1.-  Le vice doit être grave

[19]         Toute défectuosité d'un bien au moment de la vente n'est pas automatiquement un vice caché au sens de la loi. Le vice doit atteindre une certaine gravité. Il doit rendre le bien impropre à l'usage auquel on le destine ou en diminuer tellement son utilité que l’acheteur ne l’aurait pas acheté à ce prix s’il l’avait connu.

[20]         Il s’agit d’une roulotte de l’année 2000, payée 2 800 $, dont les murs et le plancher sont endommagés par de la pourriture et il en coûte plus de 5 000 $ pour la réparer. Il ne fait aucun doute à l’esprit du Tribunal qu’il s’agit d’un vice grave.

2.-  Le vice doit être caché

[21]         Le vice ne doit pas être découvert par un acheteur prudent et diligent. Le caractère du vice s’apprécie selon une norme objective, c’est-à-dire ce qu’aurait fait un acheteur raisonnable placé dans les mêmes circonstances. Toutefois, l’article 1726 du Code civil du Québec n’exige pas que le bien soit examiné par un expert.

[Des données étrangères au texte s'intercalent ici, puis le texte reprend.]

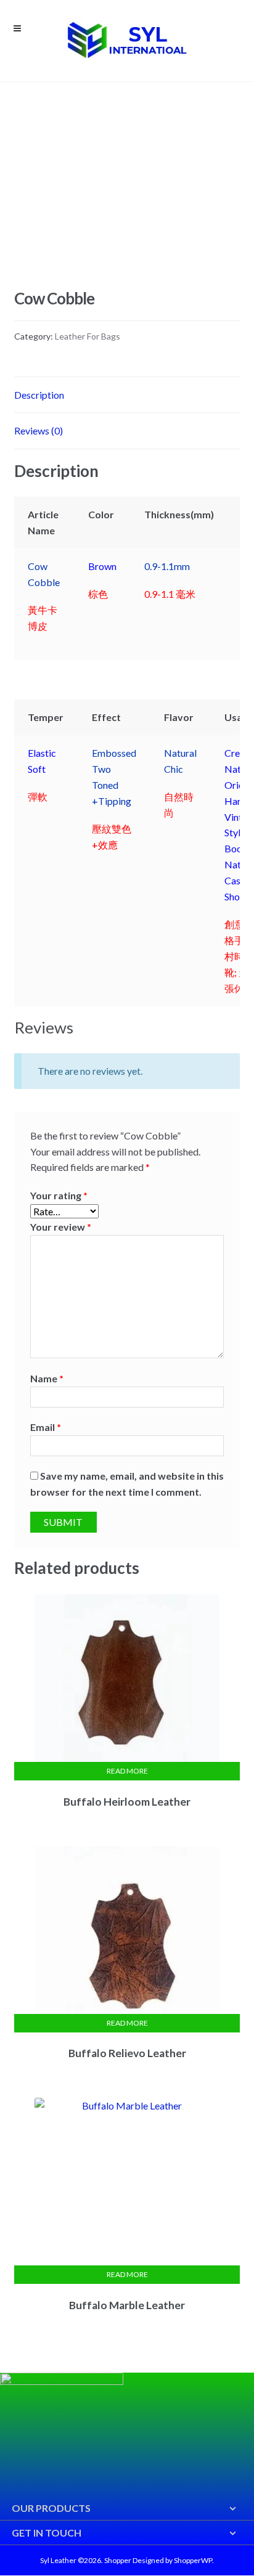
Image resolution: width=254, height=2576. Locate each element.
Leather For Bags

[22]         Les mandataires de la demanderesse vérifient l’intérieur et l’extérieur de la roulotte et ne décèlent aucun indice pouvant laisser soupçonner la présence d’une infiltration d’eau. D’ailleurs, la défenderesse affirme qu’elle n’a jamais constaté d’infiltration d’eau.

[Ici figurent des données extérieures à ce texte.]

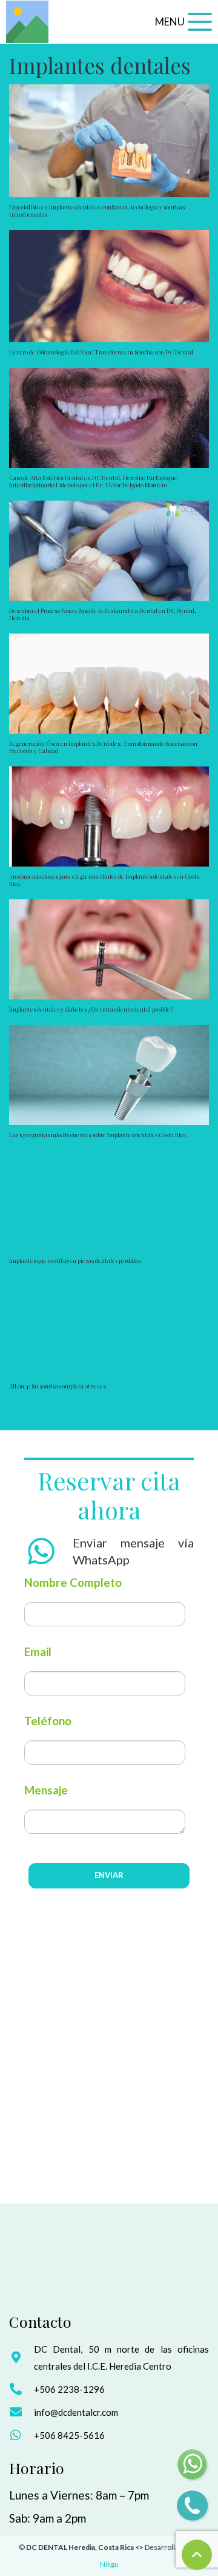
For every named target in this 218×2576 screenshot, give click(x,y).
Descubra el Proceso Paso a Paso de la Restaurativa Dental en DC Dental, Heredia (102, 614)
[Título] (27, 22)
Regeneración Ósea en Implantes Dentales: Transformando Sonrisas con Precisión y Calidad (103, 747)
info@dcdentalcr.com (76, 2412)
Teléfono (47, 1721)
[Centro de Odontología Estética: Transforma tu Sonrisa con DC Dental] (109, 286)
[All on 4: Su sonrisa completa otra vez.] (109, 1326)
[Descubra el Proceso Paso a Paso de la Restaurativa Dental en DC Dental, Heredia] (109, 551)
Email (37, 1651)
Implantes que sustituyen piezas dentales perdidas (74, 1260)
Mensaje (46, 1790)
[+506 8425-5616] (21, 2435)
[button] (183, 22)
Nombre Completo (73, 1582)
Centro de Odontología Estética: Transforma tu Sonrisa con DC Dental (101, 352)
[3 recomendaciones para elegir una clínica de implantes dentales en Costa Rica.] (109, 816)
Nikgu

[23]         Comment peut-elle alors reprocher aux mandataires de la demanderesse de ne pas avoir vu ce qu’elle ne voyait pas elle-même?

3.-  Le vice doit être inconnu de l’acheteur

[24]         Il ne suffit pas que le vice soit caché, il faut qu’il soit inconnu de l’acheteur. À cet égard le fardeau de prouver la connaissance réelle du vice par l’acheteur, repose toujours sur le vendeur.

[25]         La défenderesse n’a présenté aucune preuve à cet effet.

4.-  Le vice doit être antérieur à la vente

[26]         Étant donné que le vice a été découvert dans les jours suivant la vente, il ne fait aucun doute que le vice existait au moment de la vente.

[27]         En conséquence de ce qui précède, le Tribunal conclut à la présence d’un vice caché qui donne ouverture aux remèdes prévus à la loi.

[28]         Le Tribunal annule la transaction, puisque la preuve révèle qu’il en coûte plus de 5 000 $ pour réparer une roulotte qui a été payée 2 800 $.

[29]         En plus de requérir l’annulation, la demanderesse demande aussi à ce que la défenderesse soit condamnée à lui payer la somme de 1 708,26 $ à titre de dommages. À cet égard, elle témoigne qu’en raison de ce qu’elle a découvert à la roulotte, elle a manqué ses vacances estivales de l’année 2014 et n’a pu jouir de celle-ci.

[30]         L’article 1728 du Code civil du Québec énonce que si le vendeur connaissait le vice caché ou ne pouvait l’ignorer, il est tenu, outre la réduction du prix, de tous les dommages-intérêts soufferts par l’acheteur.

[31]         La défenderesse affirme qu’elle ignorait que sa roulotte faisait l’objet d’infiltration d’eau, mais le Tribunal ne la croit pas. Elle avait installé un plancher sur une surface endommagée, dont elle aurait dû se méfier et avait dissimulé des feuilles d’assouplisseur pour cacher l’odeur d’humidité.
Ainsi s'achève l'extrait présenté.